The general stressed that the calls were part of his general duties to “conflict with military action, manage crisis and prevent war between major powers armed with nuclear weapons.”

He also shot back at lawmakers who asked why he had not withdrawn in protest after Biden rejected his advice to leave troops in Afghanistan, arguing that such a move would have been “an incredibly politically defiant act”. . ”

“This country does not want generals to figure out what orders we will accept and do or not. That is not our job,” he said.

Gaetz and Milley first clashed in June when the Florida Republican brought critical race theory and tried to drag Austin, who is black, into the discussion. Austin hesitated. But Milley did not and outraged the right wing in June during a passionate exchange with lawmakers.

“I personally think it’s offensive that we accuse the U.S. military … of being ‘awake’ or something because we’re studying some theories out there,” Milley said.

“I have read Mao Tse Tung. I have read Karl Marx. I have read Lenin. It does not make me a communist,” Milley continued. “So what’s wrong with understanding, having a certain situational understanding of the country that we are here to defend?”

Gaetz later called Milley “the president of woketopia,” and Fox News anchor Tucker Carlson said the general is “not just a pig, he’s stupid.” Former President Trump himself urged Milley to resign because of the remarks in June, calling them “sad” and “pathetic.”

The brutal back and forth has surprised even experienced Pentagon officials, who are used to Republicans being more respectful of the military – though less so under democratic administrations – and who worry that the military might just become another institution, drawn into partisan warfare.

“My concern is that the military will be seen politically and that confidence in the military will be affected by it,” said David Lapan, a former Pentagon spokesman and most recently Department of Homeland Security under Trump. “The military has been one of the most trusted institutions in the United States, but the concern is that people will begin to doubt the military’s loyalty to the country.”

Mary Kaszynski, a spokeswoman for the democratically-adjusted VoteVets group, said U.S. voters “are sophisticated” were able to see that Trump was trying to abuse the military for his own purposes and that Republicans are “hypocritical” for their loud criticism of withdrawal.

“Foreign policy is never the number one issue for voters. And it is very unlikely that it will be the number 1 edition in a year from now, “she said, pointing to a poll conducted by the group last month. “We are in the midst of an unprecedented pandemic. There is the economy. People are worried about jobs, health care and the climate. Even among veterans, a right-leaning society, there is strong two-to-one support to end the war.”

While Democrats believe Afghanistan will disappear, Republicans have signaled they will continue the pressure in Congress, the campaign trail and in the media. The ongoing resettlement of tens of thousands of Afghan evacuees also promises to keep the problem alive in the coming months.
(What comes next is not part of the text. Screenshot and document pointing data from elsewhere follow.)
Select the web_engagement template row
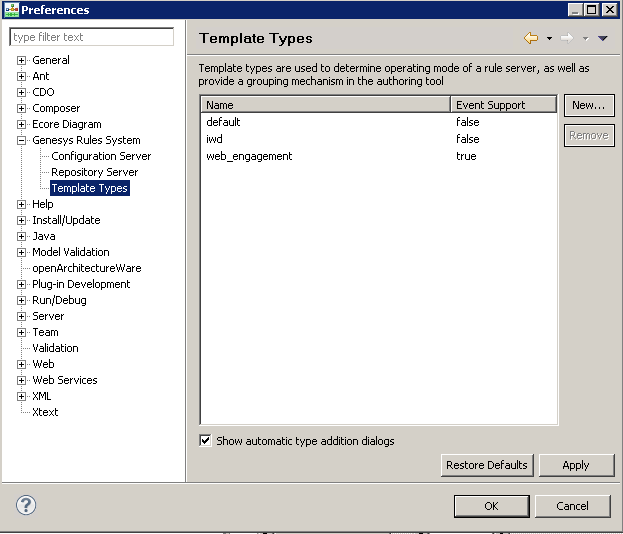[248, 156]
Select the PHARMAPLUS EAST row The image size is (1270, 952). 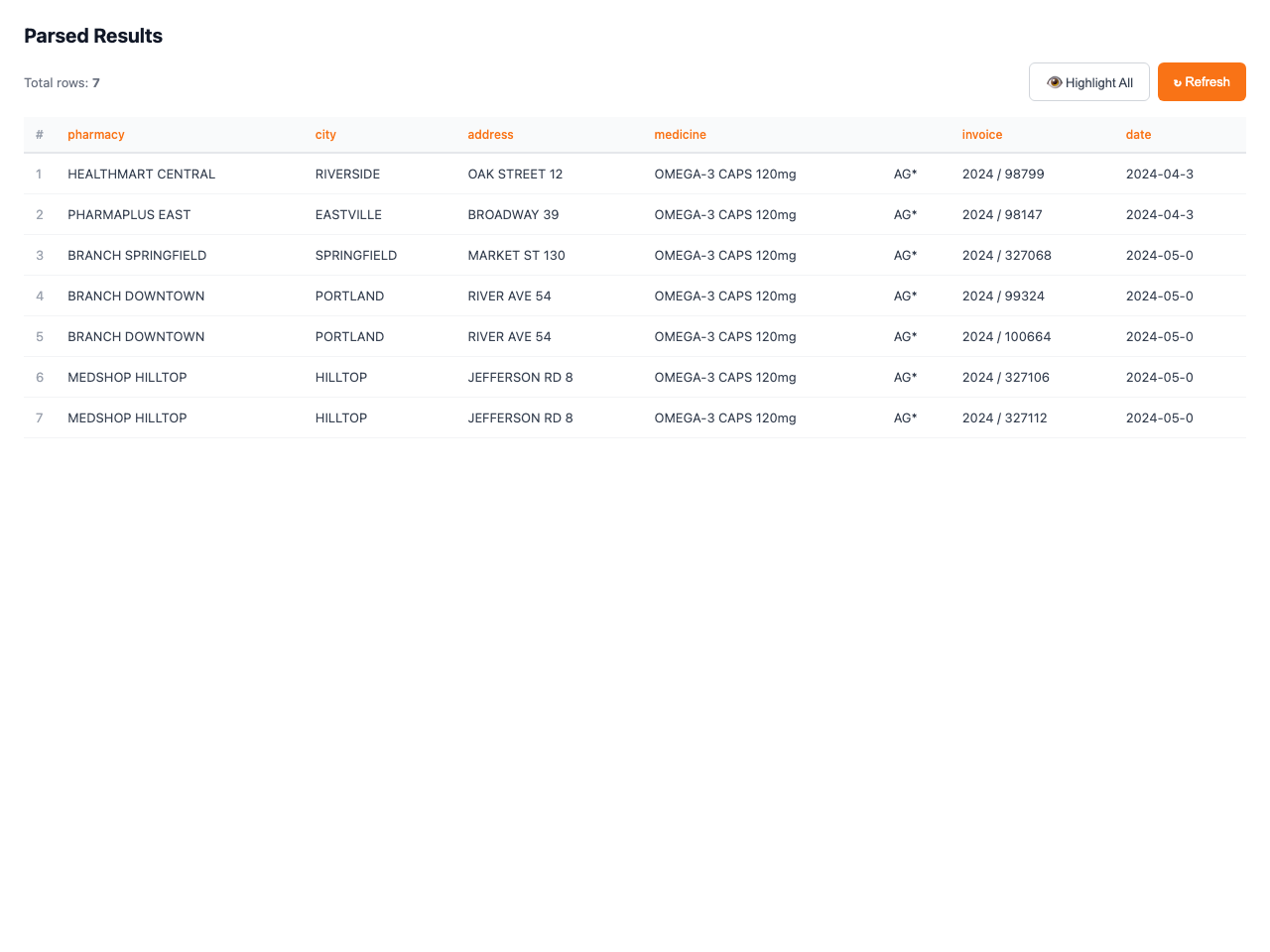(x=129, y=214)
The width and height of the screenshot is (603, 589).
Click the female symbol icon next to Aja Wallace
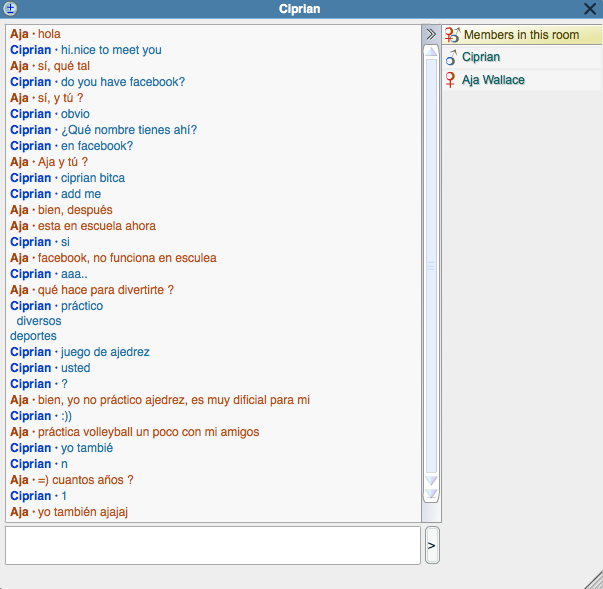[x=451, y=80]
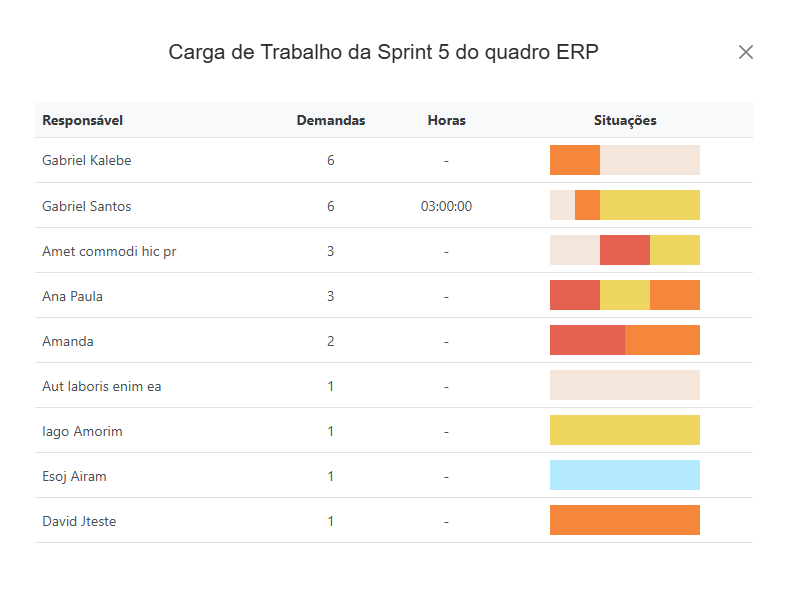791x595 pixels.
Task: Click the Horas column header
Action: tap(446, 120)
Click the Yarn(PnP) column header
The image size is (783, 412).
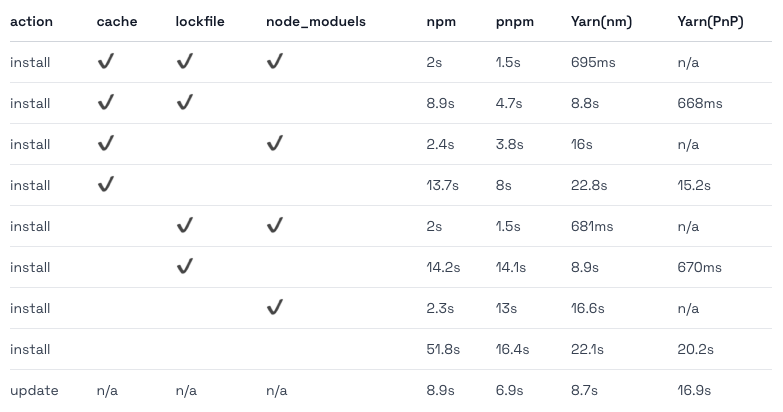[710, 21]
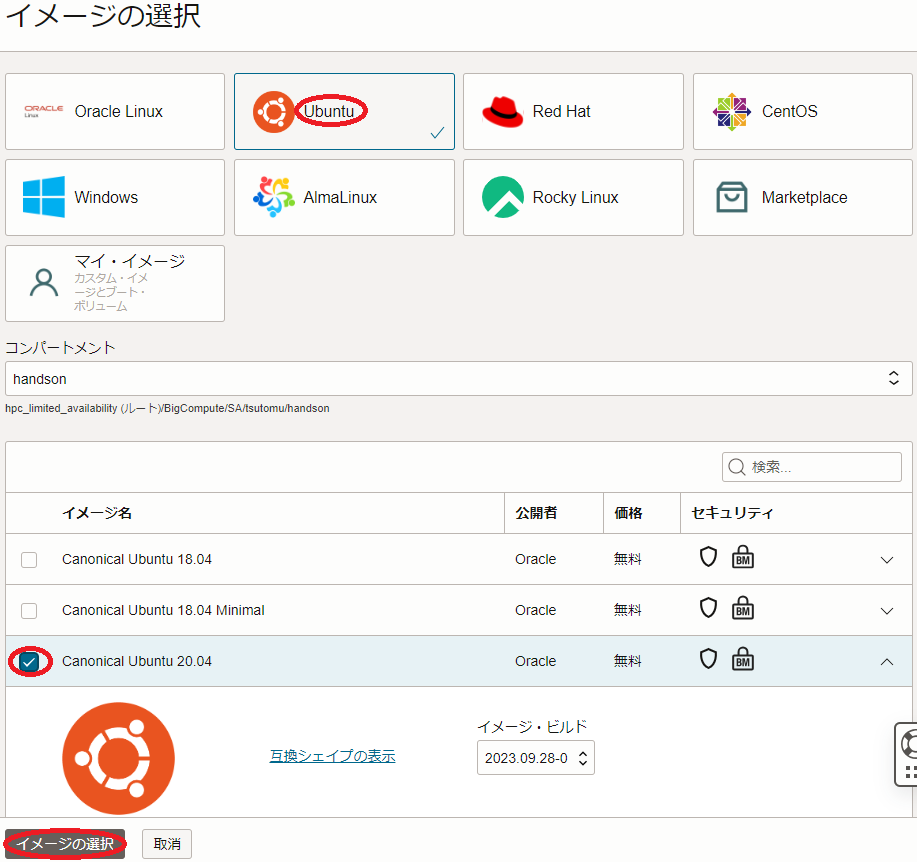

Republican strategist Chris LaCivita, a Marine Corps veteran, acknowledged that Afghanistan in itself would not be a key issue in the midterm period. but Republicans say it will be part of a broader narrative they want to tell about Democrats’ foreign policy, not unlike the aftermath of the 2012 terrorist attacks on the U.S. consulate in Benghazi, Libya.

“Afghanistan is not Dunkirk. It is more of a Benghazi multiplied by 10,” he said.